Happened to see the ad for Virgin Mobile’s vJazz, which touts unlimited music downloads for one year, as its selling proposition. What I recall though, is a young man hitting on an older woman. The ad is likely to be popular among certain youngsters and get the laughs among a typical kind. The kind who write moronic, lewd, anonymous comments over at YouTube. The Aunty has a Facebook fan page (15 fans as of now) too. Wh
Agreed that Virgin Mobile ads have always had a risqué element to them, the first one setting the tone. What followed was a mixed bag – iffy ones like the Nurse and enjoyable ones like Candy Foxx. While the ads are meant to entertain, does anyone recall the feature that they are supposed to sell? At best, the link between the feature and idea is tenuous.

━━━━

== QUESTIONS TO ANSWER ==
1. What selling proposition does the Virgin Mobile ad commentary say the vJazz ad promotes?
2. Pick up the Virgin Mobile ad commentary right after its last sentence and carry it on in the same voice.

== GIVEN INFORMATION ==

━━━━

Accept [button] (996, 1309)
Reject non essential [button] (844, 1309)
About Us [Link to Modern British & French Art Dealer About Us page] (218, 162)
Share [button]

━━━━

== ANSWERS PROVIDED ==
1. Unlimited music downloads for one year.

2.
With vJazz, I thought the unlimited music download is a great story to tell. But what is being played up (no pun intended) is the Aunty bit. In a way it is a reflection of what is acceptable in mainstream cinema nowadays. But the inspiration seems to be from this great campaign for Clerasil.
With Clearasil, one was clear that it was meant to convey confidence, may be even over confidence. With vJazz (and some others in the past), with a strong selling point, have they done justice to it in the communication? Or is the attempt to be entertain hijacking the whole issue?